Bacterial communities may also affect the dynamics of fungal populations in the mucosa. For example, butyrate-producing bacteria are known to antagonize Candida and limit its growth35. Unfortunately, metagenomic studies of the mycobiome are currently limited by the relatively small number of fungal genes in metagenomic reference catalogues, with only about 0.1% of 3.3 million reference genes of eukaryotic origin36. While Picrust2 and other software packages such as FunFun37 can provide some insight into functional capacity of fungal sequences, until more comprehensive reference genes are included, mucosal mycobial metagenomic studies will be difficult to perform.

Our study was limited by the small sample size and its cross-sectional nature. We also did not have the statistical power to adjust for the effect of medications on our study results. However, our patients were prospectively recruited, included patients with pan-ulcerative colitis, utilized validated indices of clinical, endoscopic, and histological activity, and included a validated survey tool for assessment of short-term fiber intake. Additionally, we focused on the mucosal bacteriome and mycobiome, which is less well-represented in microbiome studies, and assessed variability by segment in the right and left colon. Overall, our report supports that butyrate-producing mucosal bacteria are increased in quiescent mucosa relative to active mucosa, with predicted increases in microbial butyrate kinase activity, and associations with increased fiber intake.

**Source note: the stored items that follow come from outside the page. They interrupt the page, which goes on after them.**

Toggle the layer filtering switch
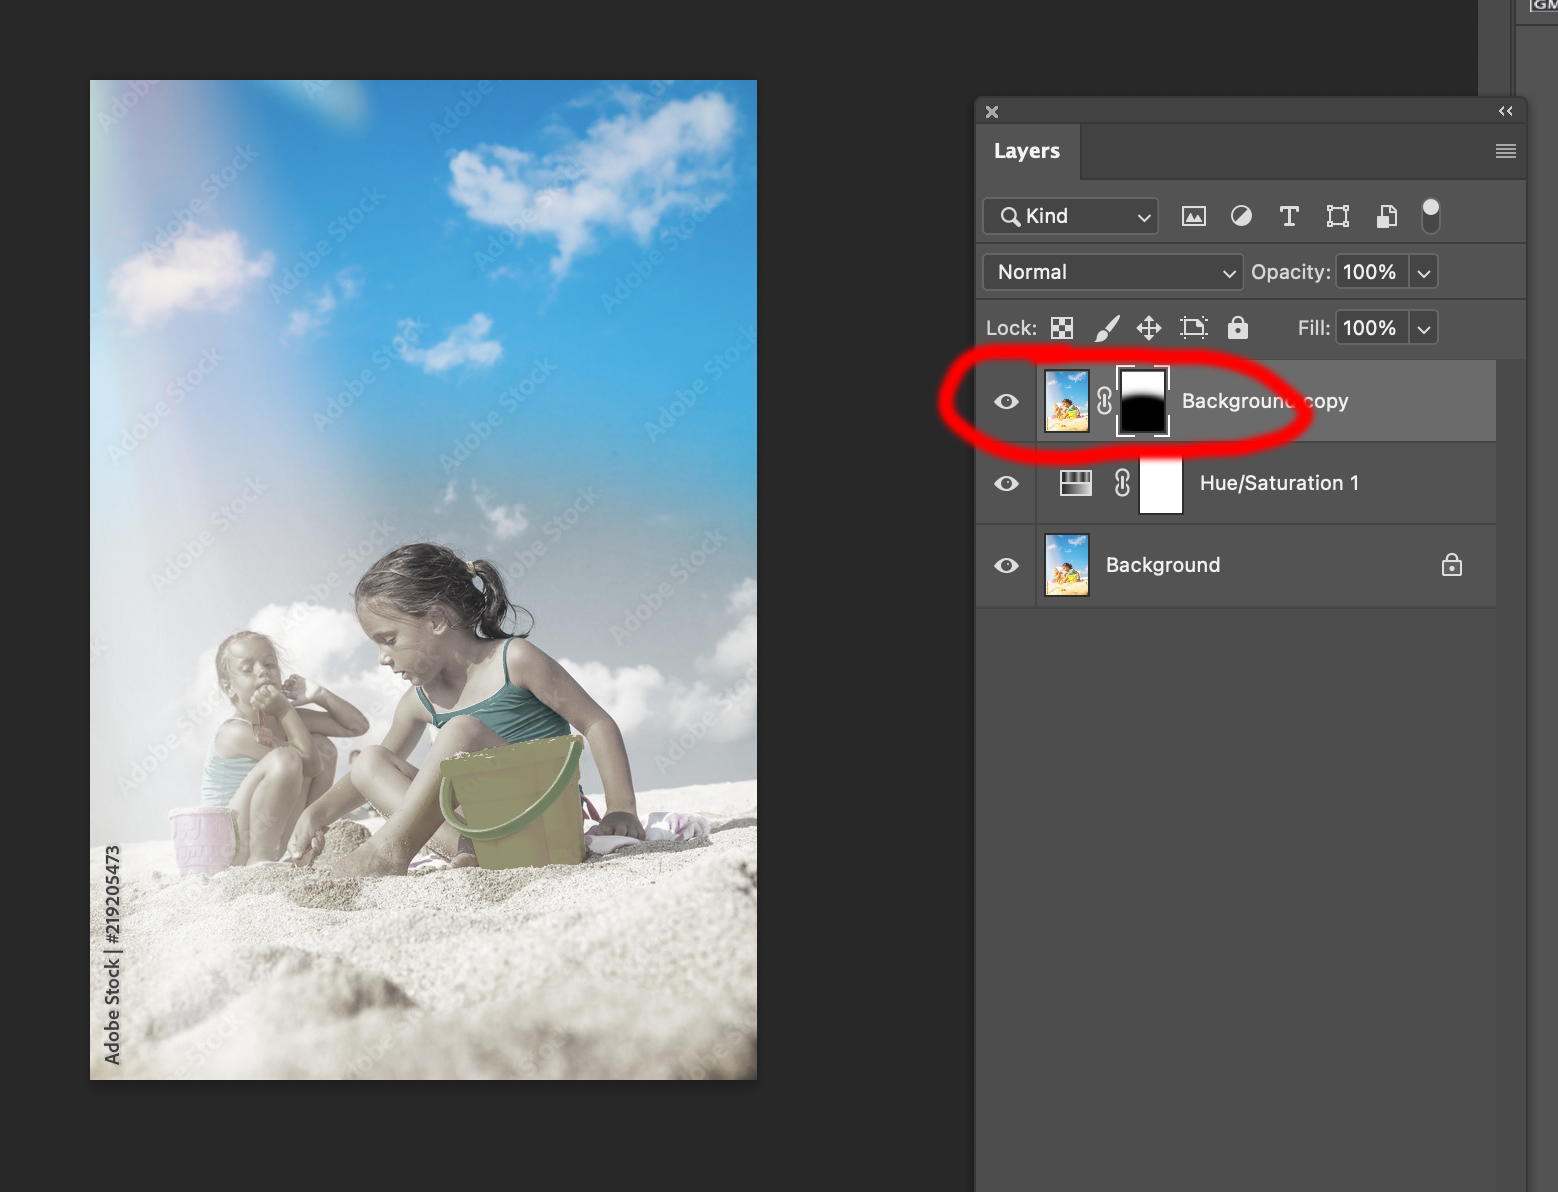 (1430, 215)
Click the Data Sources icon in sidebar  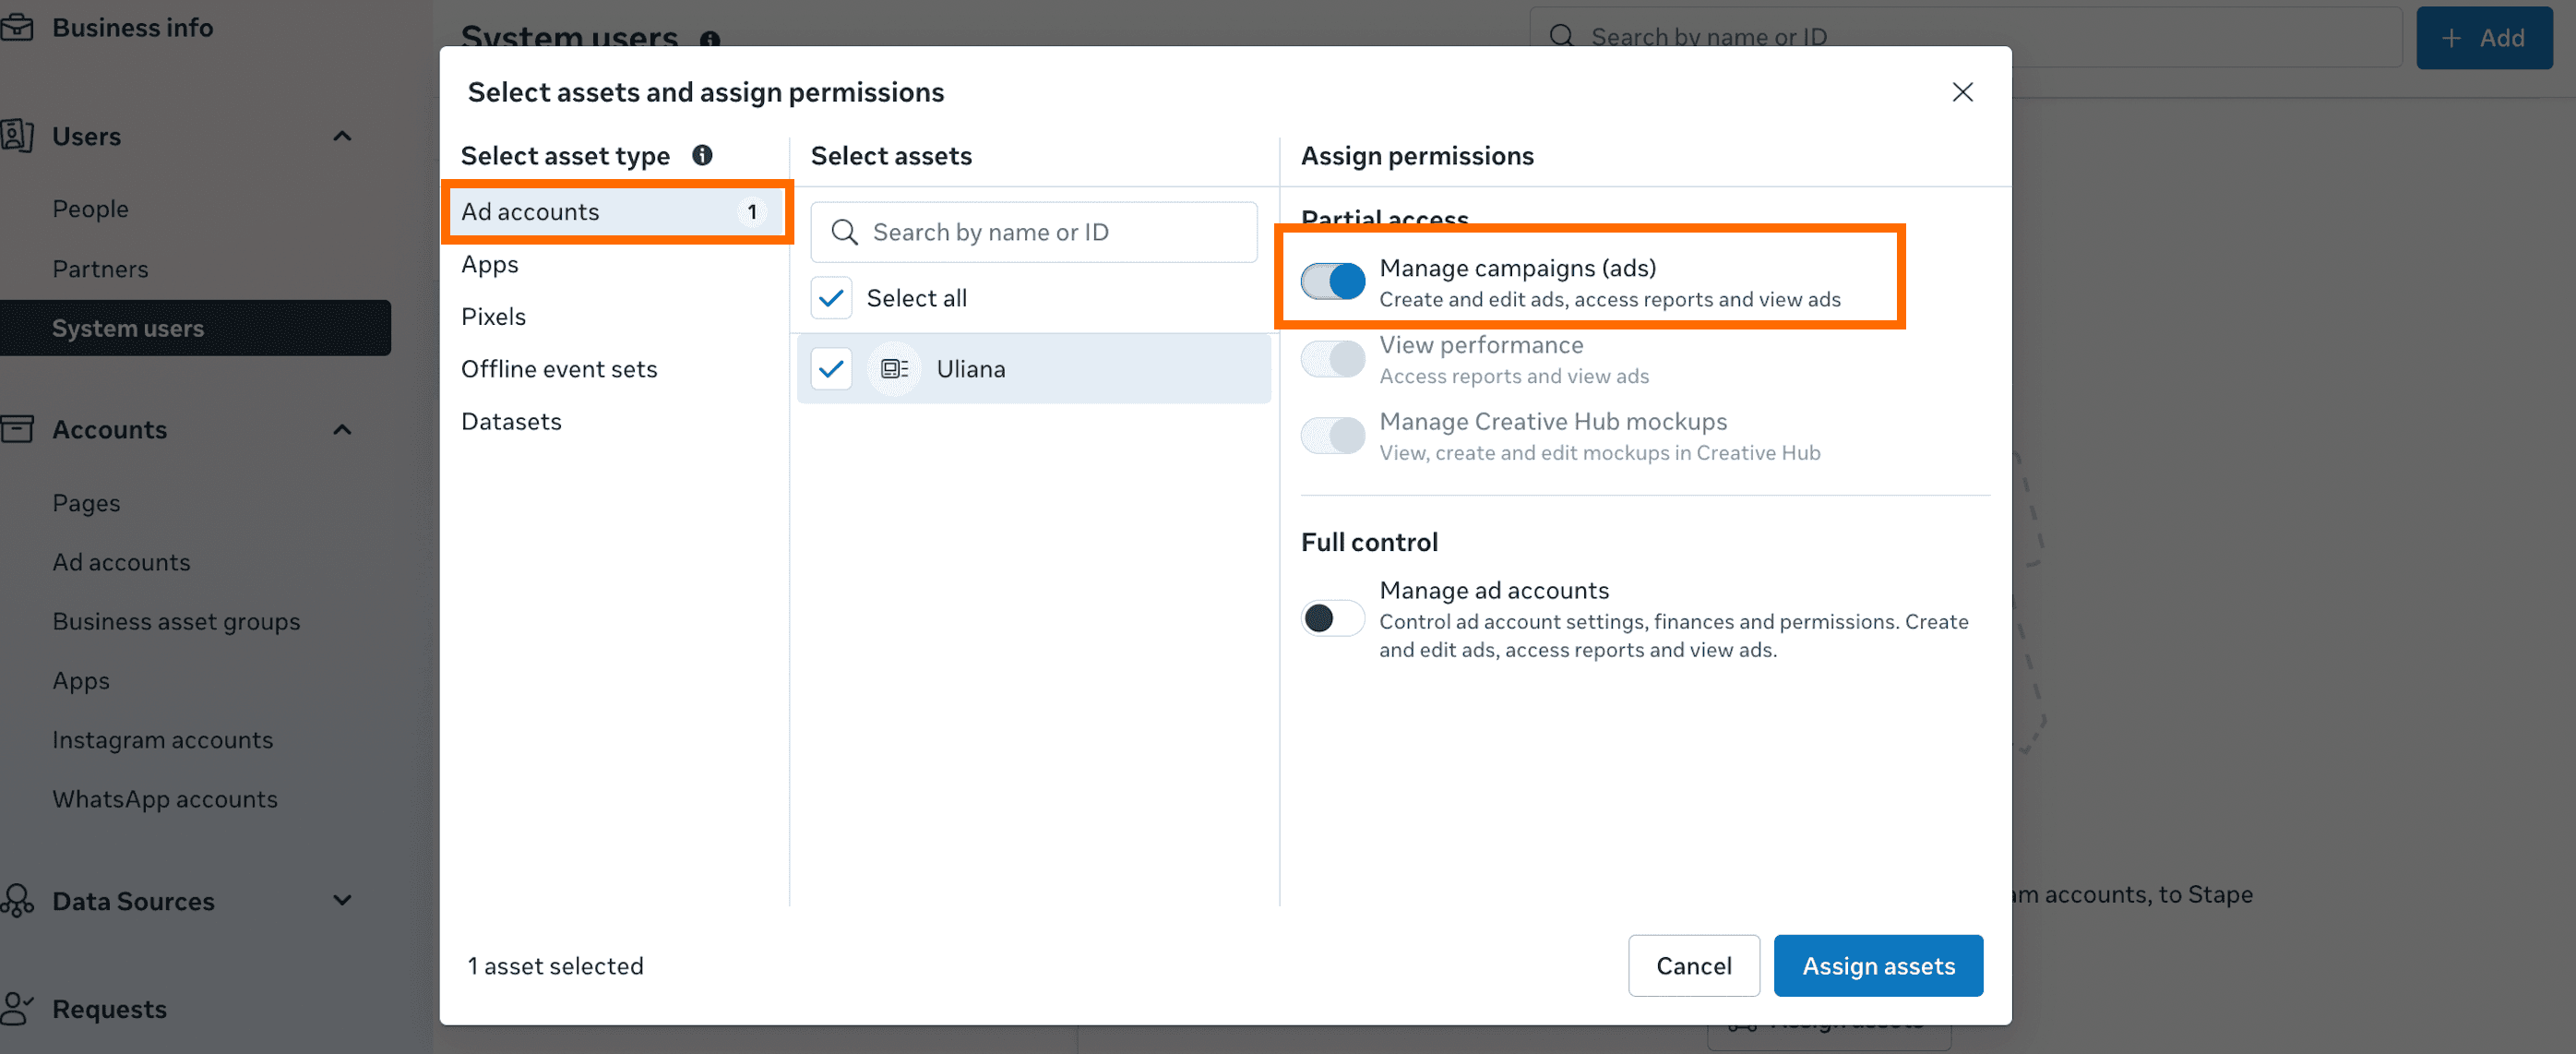point(18,900)
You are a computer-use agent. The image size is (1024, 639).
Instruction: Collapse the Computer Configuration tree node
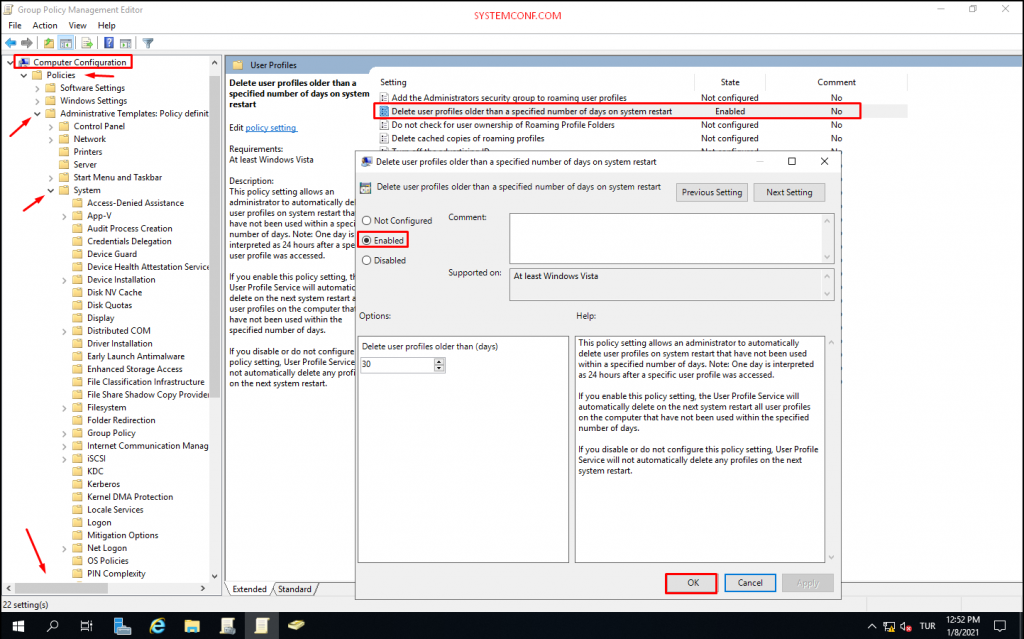(10, 62)
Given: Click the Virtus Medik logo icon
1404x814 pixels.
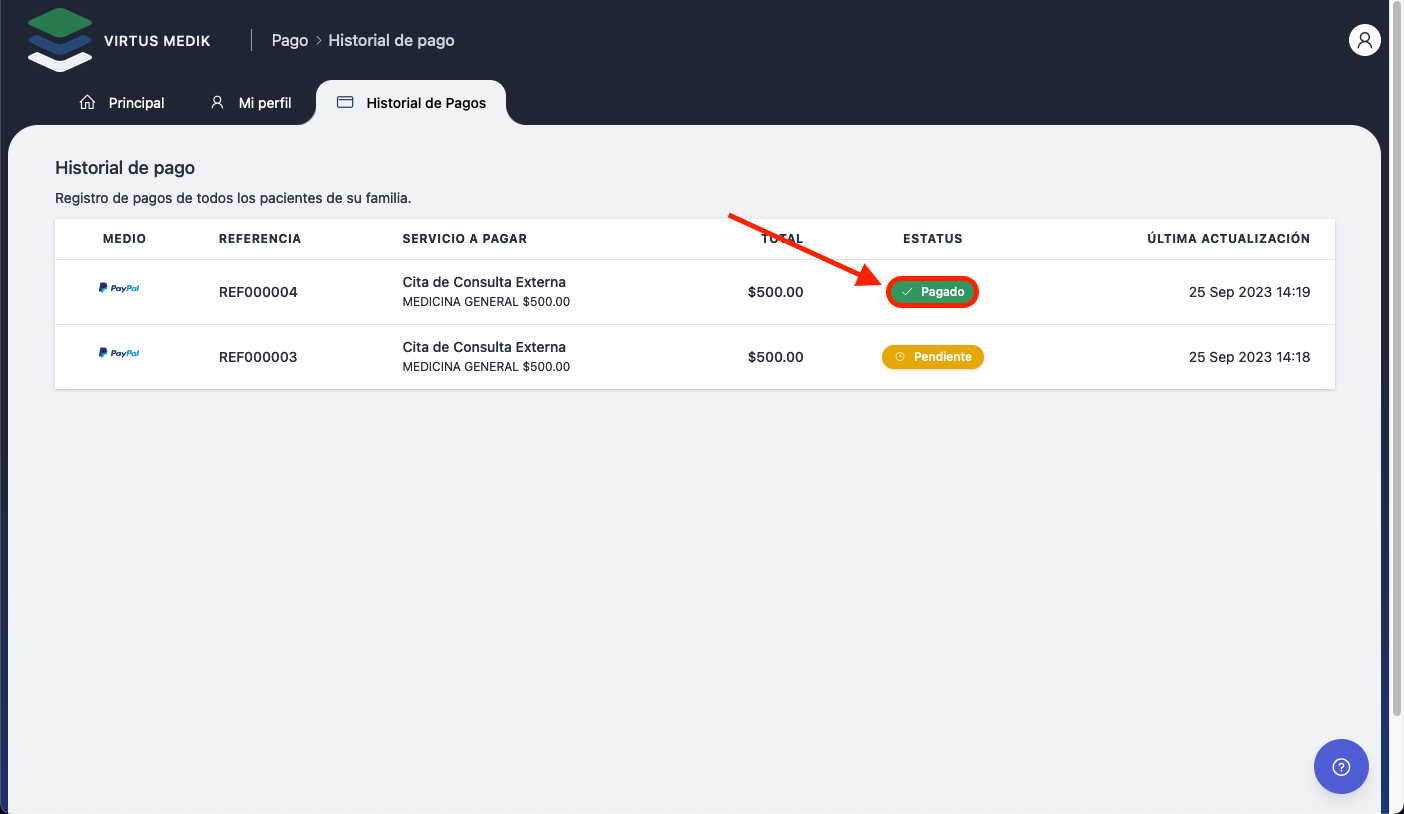Looking at the screenshot, I should [x=60, y=40].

As exogenous butyrate has had mixed results in treating patients with UC, efforts to modulate the mucosal microbiome to increase butyrate-production capacity may prove more useful for inducing remission. This study provides further evidence that butyrogenesis may be enhanced in quiescent mucosa. Microbial butyrate production in mucosally-adherent communities should continue to be evaluated as a potential treatment pathway towards remission outcomes in UC.